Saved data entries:
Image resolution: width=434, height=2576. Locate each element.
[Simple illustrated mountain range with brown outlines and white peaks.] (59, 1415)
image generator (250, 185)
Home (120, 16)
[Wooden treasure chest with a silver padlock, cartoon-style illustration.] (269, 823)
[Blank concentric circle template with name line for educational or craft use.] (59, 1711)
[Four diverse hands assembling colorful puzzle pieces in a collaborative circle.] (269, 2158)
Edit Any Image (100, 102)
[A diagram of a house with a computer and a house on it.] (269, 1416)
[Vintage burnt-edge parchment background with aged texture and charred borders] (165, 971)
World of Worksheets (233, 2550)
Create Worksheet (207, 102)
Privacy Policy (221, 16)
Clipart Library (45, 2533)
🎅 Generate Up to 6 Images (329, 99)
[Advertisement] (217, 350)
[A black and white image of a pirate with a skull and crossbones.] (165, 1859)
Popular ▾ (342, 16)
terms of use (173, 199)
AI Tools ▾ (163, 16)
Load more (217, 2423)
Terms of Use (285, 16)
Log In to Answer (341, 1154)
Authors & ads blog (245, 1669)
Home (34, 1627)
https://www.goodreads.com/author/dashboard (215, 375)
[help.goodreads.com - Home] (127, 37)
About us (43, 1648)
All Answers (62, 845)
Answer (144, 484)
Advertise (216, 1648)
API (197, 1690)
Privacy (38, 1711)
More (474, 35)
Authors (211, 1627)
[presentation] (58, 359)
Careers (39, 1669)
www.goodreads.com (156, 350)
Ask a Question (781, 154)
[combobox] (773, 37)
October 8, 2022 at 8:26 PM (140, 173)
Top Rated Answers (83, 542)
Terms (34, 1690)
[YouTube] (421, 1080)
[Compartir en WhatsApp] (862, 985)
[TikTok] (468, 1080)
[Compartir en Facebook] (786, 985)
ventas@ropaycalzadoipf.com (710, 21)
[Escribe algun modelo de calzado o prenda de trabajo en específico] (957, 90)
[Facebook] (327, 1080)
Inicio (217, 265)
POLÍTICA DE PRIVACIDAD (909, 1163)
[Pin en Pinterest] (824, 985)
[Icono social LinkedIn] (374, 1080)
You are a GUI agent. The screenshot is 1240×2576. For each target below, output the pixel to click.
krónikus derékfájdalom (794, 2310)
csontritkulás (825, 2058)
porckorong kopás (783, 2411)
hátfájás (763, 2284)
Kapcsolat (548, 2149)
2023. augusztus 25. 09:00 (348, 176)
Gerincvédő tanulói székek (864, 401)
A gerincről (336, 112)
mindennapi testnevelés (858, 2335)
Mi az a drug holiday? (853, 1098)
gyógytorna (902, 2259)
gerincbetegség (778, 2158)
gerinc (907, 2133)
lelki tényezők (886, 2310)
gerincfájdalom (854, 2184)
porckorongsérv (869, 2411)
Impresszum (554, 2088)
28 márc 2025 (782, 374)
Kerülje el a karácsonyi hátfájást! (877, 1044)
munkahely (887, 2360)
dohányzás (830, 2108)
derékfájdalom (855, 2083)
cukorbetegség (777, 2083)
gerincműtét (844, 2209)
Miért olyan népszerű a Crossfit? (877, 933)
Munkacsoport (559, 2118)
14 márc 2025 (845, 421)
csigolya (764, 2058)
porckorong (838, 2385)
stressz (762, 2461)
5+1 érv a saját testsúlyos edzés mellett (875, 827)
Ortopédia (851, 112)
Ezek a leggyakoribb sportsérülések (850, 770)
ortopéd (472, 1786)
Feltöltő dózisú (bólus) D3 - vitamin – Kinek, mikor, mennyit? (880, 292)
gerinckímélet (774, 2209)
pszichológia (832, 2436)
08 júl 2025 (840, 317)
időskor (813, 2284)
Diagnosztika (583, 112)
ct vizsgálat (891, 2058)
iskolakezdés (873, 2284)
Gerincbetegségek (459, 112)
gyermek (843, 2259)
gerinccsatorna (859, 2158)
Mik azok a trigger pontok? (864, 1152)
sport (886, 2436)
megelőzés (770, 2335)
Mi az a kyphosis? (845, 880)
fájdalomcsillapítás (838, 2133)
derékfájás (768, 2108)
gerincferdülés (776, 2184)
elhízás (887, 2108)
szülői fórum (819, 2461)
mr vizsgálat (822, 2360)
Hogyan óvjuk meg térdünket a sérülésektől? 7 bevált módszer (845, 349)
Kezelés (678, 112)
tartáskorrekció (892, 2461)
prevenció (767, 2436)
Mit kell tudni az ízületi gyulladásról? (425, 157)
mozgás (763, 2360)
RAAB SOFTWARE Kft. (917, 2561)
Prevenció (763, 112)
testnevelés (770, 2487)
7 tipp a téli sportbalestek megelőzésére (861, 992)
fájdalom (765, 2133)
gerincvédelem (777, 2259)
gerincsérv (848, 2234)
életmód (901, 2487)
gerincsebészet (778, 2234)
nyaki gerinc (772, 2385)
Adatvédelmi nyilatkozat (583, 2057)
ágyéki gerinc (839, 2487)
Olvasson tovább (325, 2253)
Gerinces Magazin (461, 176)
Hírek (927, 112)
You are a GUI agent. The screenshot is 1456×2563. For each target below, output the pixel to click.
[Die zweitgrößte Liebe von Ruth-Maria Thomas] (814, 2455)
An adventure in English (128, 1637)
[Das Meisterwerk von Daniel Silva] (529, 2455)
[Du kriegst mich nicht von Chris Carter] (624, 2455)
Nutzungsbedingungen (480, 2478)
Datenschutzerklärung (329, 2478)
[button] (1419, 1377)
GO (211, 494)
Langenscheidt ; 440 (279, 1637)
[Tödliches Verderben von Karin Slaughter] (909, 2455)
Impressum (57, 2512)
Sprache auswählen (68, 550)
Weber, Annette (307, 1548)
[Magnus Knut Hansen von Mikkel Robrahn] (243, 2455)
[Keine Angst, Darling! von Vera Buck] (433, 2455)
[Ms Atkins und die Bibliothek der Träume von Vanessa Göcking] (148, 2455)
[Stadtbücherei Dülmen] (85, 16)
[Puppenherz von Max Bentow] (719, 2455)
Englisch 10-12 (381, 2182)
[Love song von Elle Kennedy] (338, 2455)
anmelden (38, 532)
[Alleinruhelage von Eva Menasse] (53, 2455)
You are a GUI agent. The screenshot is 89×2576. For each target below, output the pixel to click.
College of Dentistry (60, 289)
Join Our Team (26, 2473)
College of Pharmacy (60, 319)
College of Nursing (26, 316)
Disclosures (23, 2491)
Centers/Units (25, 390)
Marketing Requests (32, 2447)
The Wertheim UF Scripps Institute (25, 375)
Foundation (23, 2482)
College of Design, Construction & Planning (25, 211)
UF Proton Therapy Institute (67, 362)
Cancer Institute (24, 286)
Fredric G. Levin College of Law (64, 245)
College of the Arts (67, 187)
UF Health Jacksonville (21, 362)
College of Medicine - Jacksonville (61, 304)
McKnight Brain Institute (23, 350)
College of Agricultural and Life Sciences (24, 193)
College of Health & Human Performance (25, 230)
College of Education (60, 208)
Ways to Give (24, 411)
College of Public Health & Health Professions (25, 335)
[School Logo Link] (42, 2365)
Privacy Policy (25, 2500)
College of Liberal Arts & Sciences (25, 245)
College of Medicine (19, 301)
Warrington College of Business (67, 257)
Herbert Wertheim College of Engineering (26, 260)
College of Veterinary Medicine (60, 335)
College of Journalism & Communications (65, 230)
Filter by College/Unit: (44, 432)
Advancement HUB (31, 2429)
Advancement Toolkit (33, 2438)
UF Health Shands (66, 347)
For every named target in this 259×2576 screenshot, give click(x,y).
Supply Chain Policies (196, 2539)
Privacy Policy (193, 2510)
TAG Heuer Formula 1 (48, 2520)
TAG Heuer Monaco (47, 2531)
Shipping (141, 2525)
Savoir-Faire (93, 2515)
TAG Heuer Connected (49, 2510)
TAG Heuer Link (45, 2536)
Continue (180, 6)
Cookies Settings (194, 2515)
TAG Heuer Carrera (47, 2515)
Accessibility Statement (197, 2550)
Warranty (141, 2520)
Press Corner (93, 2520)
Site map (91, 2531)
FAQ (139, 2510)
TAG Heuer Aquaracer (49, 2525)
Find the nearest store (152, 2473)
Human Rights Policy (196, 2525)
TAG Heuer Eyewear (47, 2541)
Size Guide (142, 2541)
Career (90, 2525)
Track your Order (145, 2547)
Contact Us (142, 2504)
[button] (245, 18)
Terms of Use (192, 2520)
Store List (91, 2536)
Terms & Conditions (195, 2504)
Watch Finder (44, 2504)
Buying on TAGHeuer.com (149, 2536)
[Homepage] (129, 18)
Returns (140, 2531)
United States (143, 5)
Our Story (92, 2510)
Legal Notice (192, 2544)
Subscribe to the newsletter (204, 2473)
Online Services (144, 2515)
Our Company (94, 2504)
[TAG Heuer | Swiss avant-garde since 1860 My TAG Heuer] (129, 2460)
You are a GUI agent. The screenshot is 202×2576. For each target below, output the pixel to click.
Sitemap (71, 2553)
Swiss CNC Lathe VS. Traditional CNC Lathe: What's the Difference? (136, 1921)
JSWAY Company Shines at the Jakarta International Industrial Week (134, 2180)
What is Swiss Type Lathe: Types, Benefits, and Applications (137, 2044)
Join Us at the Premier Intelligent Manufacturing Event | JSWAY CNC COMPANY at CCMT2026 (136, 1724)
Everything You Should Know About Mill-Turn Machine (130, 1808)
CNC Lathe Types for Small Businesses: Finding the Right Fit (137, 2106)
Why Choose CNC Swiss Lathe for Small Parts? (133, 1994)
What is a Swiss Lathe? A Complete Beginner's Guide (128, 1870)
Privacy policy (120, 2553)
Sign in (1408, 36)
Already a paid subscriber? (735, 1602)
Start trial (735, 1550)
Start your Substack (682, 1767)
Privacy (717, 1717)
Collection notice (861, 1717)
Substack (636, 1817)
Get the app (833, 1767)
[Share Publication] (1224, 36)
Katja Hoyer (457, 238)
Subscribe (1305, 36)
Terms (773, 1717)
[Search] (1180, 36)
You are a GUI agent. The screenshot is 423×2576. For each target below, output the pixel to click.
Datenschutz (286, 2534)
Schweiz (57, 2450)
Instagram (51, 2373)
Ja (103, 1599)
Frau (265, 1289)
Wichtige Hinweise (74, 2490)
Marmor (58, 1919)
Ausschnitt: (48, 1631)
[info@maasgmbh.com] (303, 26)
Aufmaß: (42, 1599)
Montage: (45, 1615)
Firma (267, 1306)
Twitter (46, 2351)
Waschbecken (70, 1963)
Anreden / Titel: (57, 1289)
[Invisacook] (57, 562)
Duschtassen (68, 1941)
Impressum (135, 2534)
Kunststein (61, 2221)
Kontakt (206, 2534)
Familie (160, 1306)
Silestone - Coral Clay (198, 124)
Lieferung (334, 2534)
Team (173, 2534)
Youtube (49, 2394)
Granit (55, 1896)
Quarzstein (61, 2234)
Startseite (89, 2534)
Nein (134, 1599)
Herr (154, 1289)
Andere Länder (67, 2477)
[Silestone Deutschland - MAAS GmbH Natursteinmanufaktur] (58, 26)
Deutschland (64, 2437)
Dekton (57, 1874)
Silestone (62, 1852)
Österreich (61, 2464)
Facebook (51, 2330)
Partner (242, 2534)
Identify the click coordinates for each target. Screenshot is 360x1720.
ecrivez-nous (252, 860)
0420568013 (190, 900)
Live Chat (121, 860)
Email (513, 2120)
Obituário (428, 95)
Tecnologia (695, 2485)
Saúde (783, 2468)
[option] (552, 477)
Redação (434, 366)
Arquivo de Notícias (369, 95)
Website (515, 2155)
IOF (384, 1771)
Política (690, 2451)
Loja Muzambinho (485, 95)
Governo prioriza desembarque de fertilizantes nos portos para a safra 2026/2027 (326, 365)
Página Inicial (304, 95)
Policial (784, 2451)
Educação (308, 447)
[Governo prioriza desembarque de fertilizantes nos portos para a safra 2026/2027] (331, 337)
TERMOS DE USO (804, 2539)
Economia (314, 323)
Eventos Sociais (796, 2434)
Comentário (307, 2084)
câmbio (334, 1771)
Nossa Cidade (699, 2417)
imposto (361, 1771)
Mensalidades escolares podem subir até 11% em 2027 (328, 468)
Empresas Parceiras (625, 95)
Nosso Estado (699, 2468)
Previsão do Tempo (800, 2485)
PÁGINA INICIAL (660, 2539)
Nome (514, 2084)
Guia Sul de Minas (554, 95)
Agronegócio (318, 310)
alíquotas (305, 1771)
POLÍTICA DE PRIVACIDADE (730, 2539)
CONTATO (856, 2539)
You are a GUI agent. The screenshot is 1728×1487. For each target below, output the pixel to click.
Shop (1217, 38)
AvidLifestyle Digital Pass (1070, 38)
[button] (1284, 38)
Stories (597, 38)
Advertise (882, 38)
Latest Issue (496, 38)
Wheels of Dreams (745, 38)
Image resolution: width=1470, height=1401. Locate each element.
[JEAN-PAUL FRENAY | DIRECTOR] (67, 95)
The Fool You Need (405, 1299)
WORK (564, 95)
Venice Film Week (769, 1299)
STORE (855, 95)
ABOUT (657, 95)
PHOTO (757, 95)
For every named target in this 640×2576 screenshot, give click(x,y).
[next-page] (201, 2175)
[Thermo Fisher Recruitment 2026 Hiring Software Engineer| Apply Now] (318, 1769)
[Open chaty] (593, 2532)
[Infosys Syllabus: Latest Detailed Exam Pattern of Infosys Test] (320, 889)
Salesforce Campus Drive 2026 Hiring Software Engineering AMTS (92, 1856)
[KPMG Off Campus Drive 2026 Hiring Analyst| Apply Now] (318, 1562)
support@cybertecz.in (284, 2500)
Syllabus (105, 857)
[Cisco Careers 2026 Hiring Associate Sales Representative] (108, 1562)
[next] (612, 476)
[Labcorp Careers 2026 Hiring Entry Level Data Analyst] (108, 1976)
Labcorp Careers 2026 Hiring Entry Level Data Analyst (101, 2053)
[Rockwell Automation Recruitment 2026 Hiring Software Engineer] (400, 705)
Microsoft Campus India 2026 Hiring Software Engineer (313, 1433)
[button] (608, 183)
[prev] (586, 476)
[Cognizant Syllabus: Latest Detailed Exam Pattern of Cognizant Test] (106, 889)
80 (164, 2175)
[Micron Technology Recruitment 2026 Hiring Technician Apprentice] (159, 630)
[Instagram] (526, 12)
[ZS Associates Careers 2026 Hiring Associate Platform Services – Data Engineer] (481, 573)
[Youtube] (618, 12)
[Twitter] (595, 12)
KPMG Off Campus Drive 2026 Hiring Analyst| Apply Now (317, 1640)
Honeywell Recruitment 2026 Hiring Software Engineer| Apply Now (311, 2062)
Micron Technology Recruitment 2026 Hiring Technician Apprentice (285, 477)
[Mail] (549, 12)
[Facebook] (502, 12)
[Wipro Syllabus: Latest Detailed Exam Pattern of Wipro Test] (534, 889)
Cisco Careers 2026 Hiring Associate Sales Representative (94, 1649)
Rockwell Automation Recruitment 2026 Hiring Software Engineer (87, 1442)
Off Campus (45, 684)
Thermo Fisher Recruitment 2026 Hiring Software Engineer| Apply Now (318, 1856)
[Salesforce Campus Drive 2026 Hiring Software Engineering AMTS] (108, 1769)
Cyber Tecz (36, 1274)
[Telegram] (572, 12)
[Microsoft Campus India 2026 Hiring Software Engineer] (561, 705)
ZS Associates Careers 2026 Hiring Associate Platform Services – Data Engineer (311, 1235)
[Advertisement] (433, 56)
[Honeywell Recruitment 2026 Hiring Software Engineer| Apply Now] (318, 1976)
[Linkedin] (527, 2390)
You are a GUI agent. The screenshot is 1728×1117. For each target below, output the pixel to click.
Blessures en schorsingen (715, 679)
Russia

Task to complete: Copy out the range of lines above starting at the line with "Kapcsolat (548, 2149)" and ending at the line with "fájdalomcsillapítás (838, 2133)", exactly and including both.

Output of the task:
Kapcsolat (548, 2149)
2023. augusztus 25. 09:00 (348, 176)
Gerincvédő tanulói székek (864, 401)
A gerincről (336, 112)
mindennapi testnevelés (858, 2335)
Mi az a drug holiday? (853, 1098)
gyógytorna (902, 2259)
gerincbetegség (778, 2158)
gerinc (907, 2133)
lelki tényezők (886, 2310)
gerincfájdalom (854, 2184)
porckorongsérv (869, 2411)
Impresszum (554, 2088)
28 márc 2025 (782, 374)
Kerülje el a karácsonyi hátfájást! (877, 1044)
munkahely (887, 2360)
dohányzás (830, 2108)
derékfájdalom (855, 2083)
cukorbetegség (777, 2083)
gerincműtét (844, 2209)
Miért olyan népszerű a Crossfit? (877, 933)
Munkacsoport (559, 2118)
14 márc 2025 (845, 421)
csigolya (764, 2058)
porckorong (838, 2385)
stressz (762, 2461)
5+1 érv a saját testsúlyos edzés mellett (875, 827)
Ortopédia (851, 112)
Ezek a leggyakoribb sportsérülések (850, 770)
ortopéd (472, 1786)
Feltöltő dózisú (bólus) D3 - vitamin – Kinek, mikor, mennyit? (880, 292)
gerinckímélet (774, 2209)
pszichológia (832, 2436)
08 júl 2025 (840, 317)
időskor (813, 2284)
Diagnosztika (583, 112)
ct vizsgálat (891, 2058)
iskolakezdés (873, 2284)
Gerincbetegségek (459, 112)
gyermek (843, 2259)
gerinccsatorna (859, 2158)
Mik azok a trigger pontok? (864, 1152)
sport (886, 2436)
megelőzés (770, 2335)
Mi az a kyphosis? (845, 880)
fájdalomcsillapítás (838, 2133)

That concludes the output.